АВТОР: ЛЁЛЯ ТАРАСЕВИЧ
ФОТОГРАФИЯ: ОЛЬГА АГЕЕВА
Недавно мы все вместе весело похохотали над тем, как Матвей в три года уточнил у бабули, что значит матерное слово. Однако для меня, как для мамы, история была не только про поржать над детской непосредственностью, не только про восхититься бабушкиной находчивостью, но ещё и про то «а какого, собственно говоря, лешего в садике вообще звучат такие слова?» Тем более в нашем, частном, высокодуховном и морально-нравственном. Ещё и платном, естественно.
Наводящими вопросами и приёмами шпионской деятельности я быстренько выяснила, что никаких дурно воспитанных родителей в момент познания в саду не было. Как и вообще никаких чужих взрослых. То есть, по факту получалось, что таким красивым и богатым русским языком выражаются воспитатели. Или хотя бы один из них. Ну ещё административный персонал, на худой конец.
Все наши сотрудники были исключительно милы, до приторности вежливы и вообще легко могли составить ансамбль «Небесные ласточки». Подозревать было некого, а значит под подозрением были все.
О чем я, недолго думая, и рассказала ведущему педагогу. Это должность такая звучная, а по факту там шустрая 25-летняя девчонка, правда, с отличным образованием и прекрасным отношением к детям. И всё равно — девчонка. Особенно с моего-то, 29-летнего на тот момент пьедестала.
Рассказала я это в достаточно наезжающей форме, что в моем понимании соответствовало масштабам надвигающейся катастрофы, где у сына за плечами уже практически маячили четыре ходки и два побега. После такого-то сада.
Педагог долго слушала, резюмировала мой поток сознания тем, что, конечно же, я имею право на такие бурные эмоции, и обещала разобраться. Удовлетворённая выполненной миссией заботливой матери, я положила трубку и уселась ждать.
Я уж не знаю точно, как я представляла процесс «разобраться», но была удивлена, что отчета о проделанной работе не было ни через 10 минут, ни через час, ни даже на следующее утро.
Забирать сына поехала сама, так как душа требовали хлеба и зрелищ. А точнее крови и показательных казней. Ладно-ладно, четвертование сегодня можете заменить на повешание. Или стойте, лучше давайте розгами, хочу слышать крики раскаяния.
Педагог вышла ко мне невозмутимая, как скала.
— Да, Лёля, мы вчера поговорили об этом на пед. собрании.
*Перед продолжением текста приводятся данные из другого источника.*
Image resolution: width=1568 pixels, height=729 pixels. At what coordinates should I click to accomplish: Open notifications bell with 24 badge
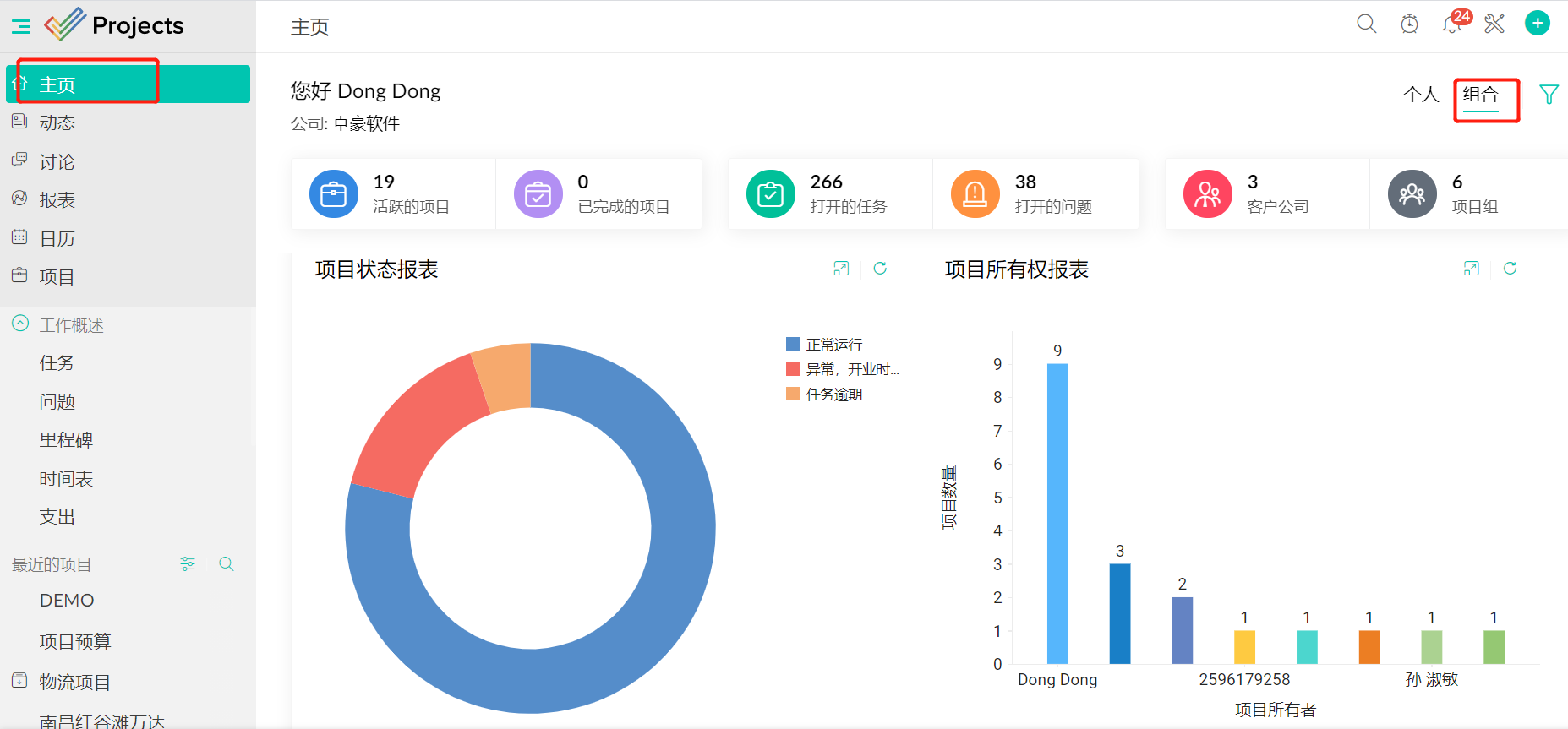(x=1452, y=24)
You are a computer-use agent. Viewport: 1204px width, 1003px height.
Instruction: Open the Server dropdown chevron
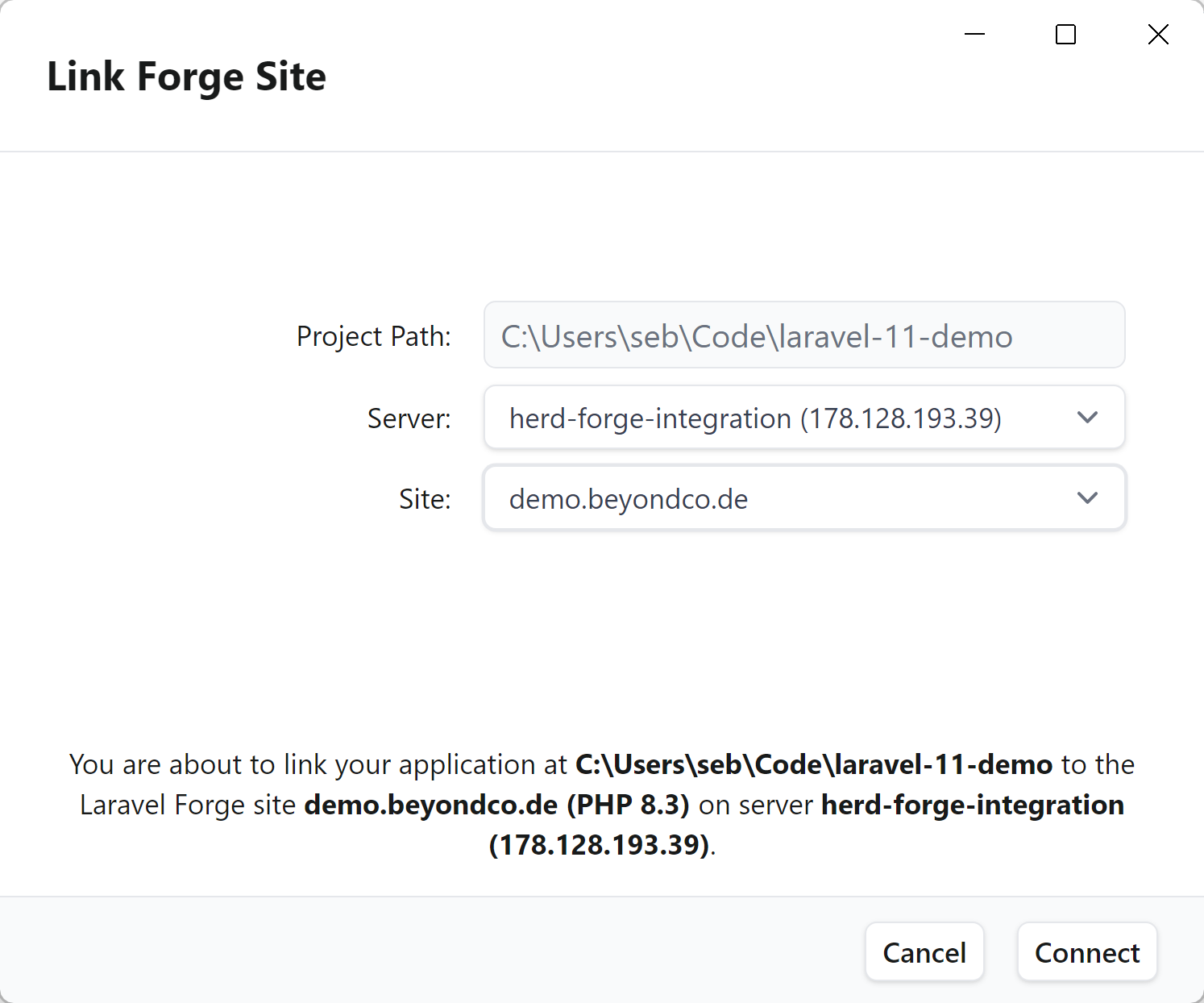click(x=1087, y=418)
— Кто-кто этот презренный человек? — возопила я, — Кто посмел нарушить эту обитель взращивания человеков такими гадкими словами?
Ну то есть, кого именно вы собираетесь уволить? Или уже вчера уволили? Вы же не планируете оставлять его прикасаться к нашим хрустальным детям своими запачканными кровью руками?
Однако оказалось, что личности не выясняли, а просто рассказали об инциденте и настоятельно попросили сделать выводы.
— И всё? — задохнулась я.
— Лёль, ну давайте начистоту. Вы хотите результата, чтобы больше этого не повторялось? Или шоу с салютами?
— Шоу, разумеется! — ответила бы я, но была слишком растеряна, поэтому согласилась на первый вариант.
— А если результат, то, поверьте, он будет. Мы можем устраивать дознания и заставить людей доносить друг на друга. Что повредит атмосфере в коллективе и скажется на детях в том числе. А можем просто рассказать, что нецензурная лексика была услышана, запомнена, донесена до родителей и так далее. Вы же понимаете, что человек, который это сказал, поймёт, что речь о нем. И сделает выводы.
Я кивнула по инерции и ушла осознавать.
Осознавать, что 25-летняя шустрая всё-таки не зря ведущий педагог.
Осознавать, что наказание не всегда путь к результату.
Осознавать, что истина порой сложнее моей отдельно взятой правды.
Осознавать, что детский сад может воспитывать не только сопливых трёхлеток, но и не менее сопливых их родителей.
Осознавать, что ещё многое в жизни придётся осознавать.